It is one of the most secretive organizations in the world, with power passed through blood ties and family loyalty, but Italy’s ’Ndrangheta mafia might have met its match.
Judges in the country’s deep south have been placing the offspring from Italy’s most powerful criminal organization into care in a bid to save them from following their grandfathers, fathers and uncles down the path to prison.
The project has sparked controversy, with the Catholic Church in particular protesting the tearing of children from homes.
However, four years after it launched in the crime-plagued Calabria region, the Italian government has signed a protocol that will not only unlock fresh resources, but could also see the scheme applied nationwide in other mafia strongholds.
Dubbed “Liberi di Scegliere,” or Free to Choose, the program has so far seen 40 youngsters sent to live with foster families or in communities in secret locations across the country where they learn about life beyond the clans.
“The issue is extremely delicate and we’re walking a thin line,” Italian Minister of the Interior Marco Minniti said as he presented the new protocol at the weekend along with Italian Minister of Justice Andrea Orlando. “And yet there are situations in which a country’s democratic institutions have to intervene in intra-family relations to guarantee the freedom of minors.”
The name ’Ndrangheta comes from the Greek for courage or loyalty and the organization’s brutal enforcement of codes of silence make it difficult to penetrate and equally as difficult to leave.

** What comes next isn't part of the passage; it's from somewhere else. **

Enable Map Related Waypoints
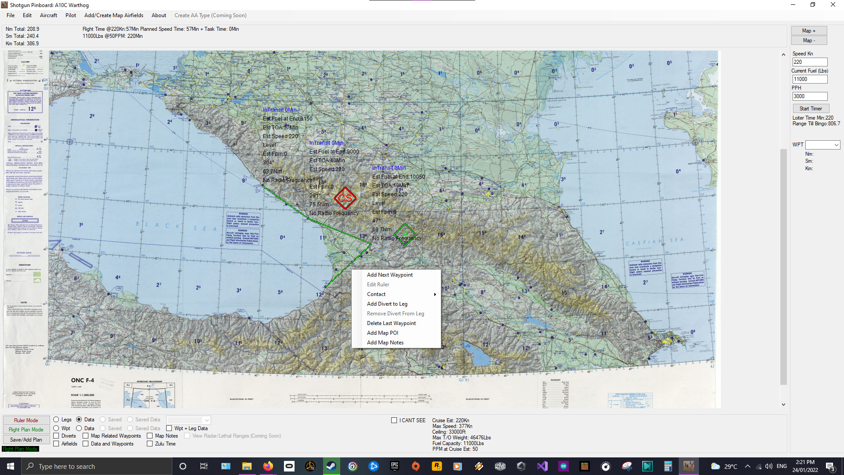The width and height of the screenshot is (844, 475). coord(85,436)
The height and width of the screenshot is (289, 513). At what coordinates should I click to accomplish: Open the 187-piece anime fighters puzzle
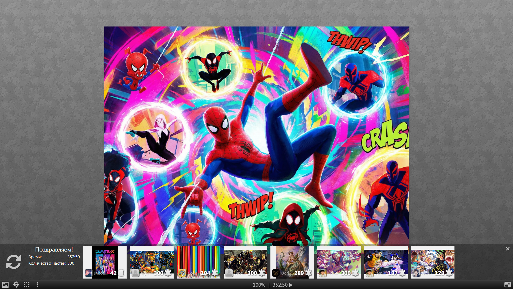pyautogui.click(x=386, y=261)
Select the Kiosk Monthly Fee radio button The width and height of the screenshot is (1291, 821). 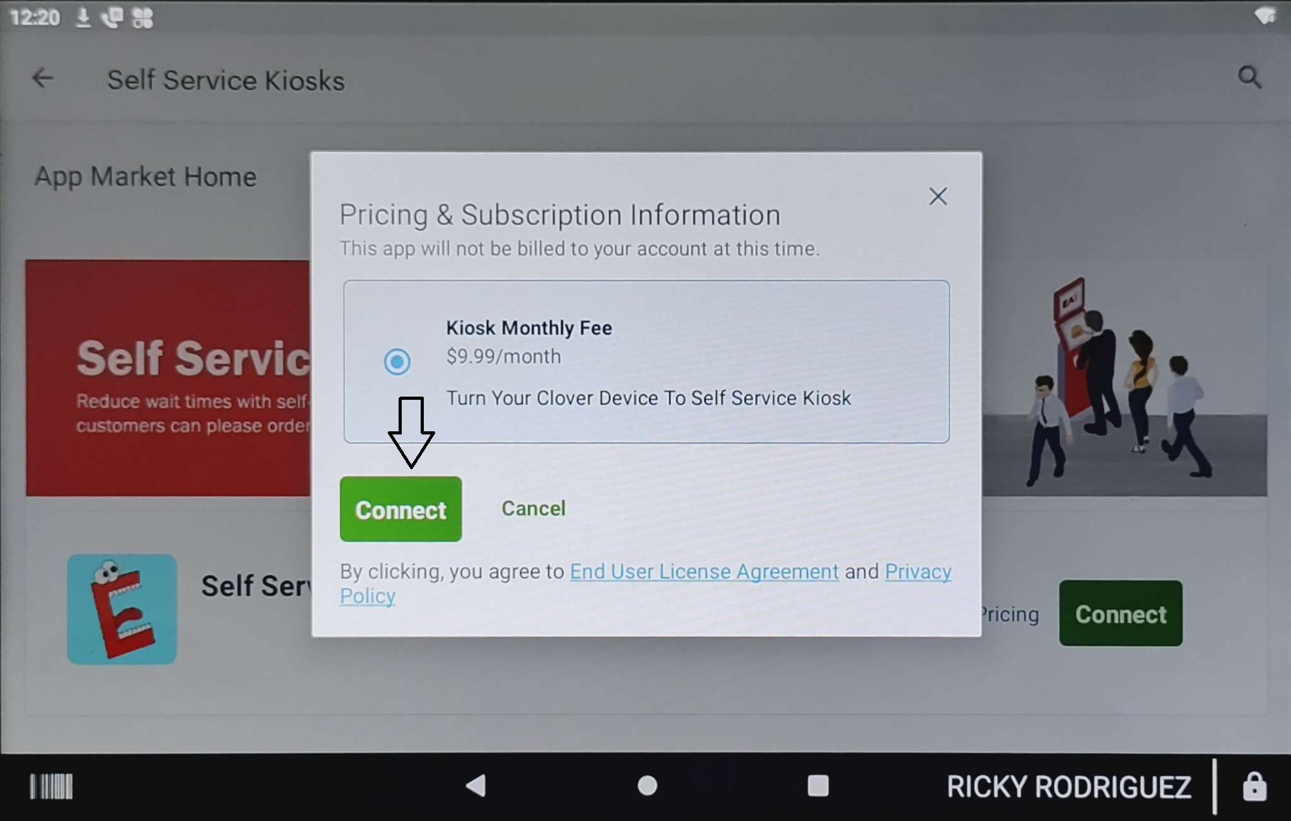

Judge Roberto di Bella, who launched the project at the juvenile court in Reggio when he realized the minors coming before him were the children of those he had put away in the 1990s, told reporters that “the results have been extraordinary.”
“The kids go back to school, they take part in socially useful activities, they reveal talents and potential that had been repressed by their sphere of provenance,” he said.
The youngsters who qualify are those considered to be on a fast-track to joining the family business, whether they are arrested for smuggling Kalashnikovs or their parents are caught on wiretaps training them in mafia codes.
Most are sent into the program when they are 15 or 16 years old and stay until they turn 18.
“The idea is to make them understand jail is not an obligatory step or a medal to be worn with pride,” Di Bella said.
There has been another unexpected consequence: a maternal rebellion.
Mothers have approached the court in secret to request their children be sent away or ask to be sent away themselves.
Others have turned informant.
“We’re undermining cultural models that seemed inviolable and outlining psychological scenarios that are utterly uncharted,” Di Bella said.
The new protocol will see specialized teams of psychologists, social workers, tutors and foster families set up and financed by the region to transform the largely ad hoc process into “an anti-mafia educative task force.”
Psychologist Enrico Interdonato, 33, has supported three of the teenagers during their placings and said the government’s support was vital in ensuring more therapists are trained in the specialist area of mafia children.
“They are emotionally rigid, raised to be ‘hard men.’ The important thing is to take them to a place where their surname has no resonance, so they can stop being heirs to a dynasty and get to know themselves,” Interdonato told reporters.
Once he has earned their trust and feels they are ready, Interdonato introduces the teenagers to people he has worked with who have been victims of organized crime.
He also helps them get and hold down jobs.
The ’Ndrangheta has surpassed Sicily’s Cosa Nostra and the Naples-based Camorra thanks to its pivotal role in smuggling cocaine from South America into Europe, but the other groups are still powerful.
Orlando said the project was working so well it might be extended beyond mountainous Calabria to save children in their clutches too.
“A path has been laid that should be followed,” he said.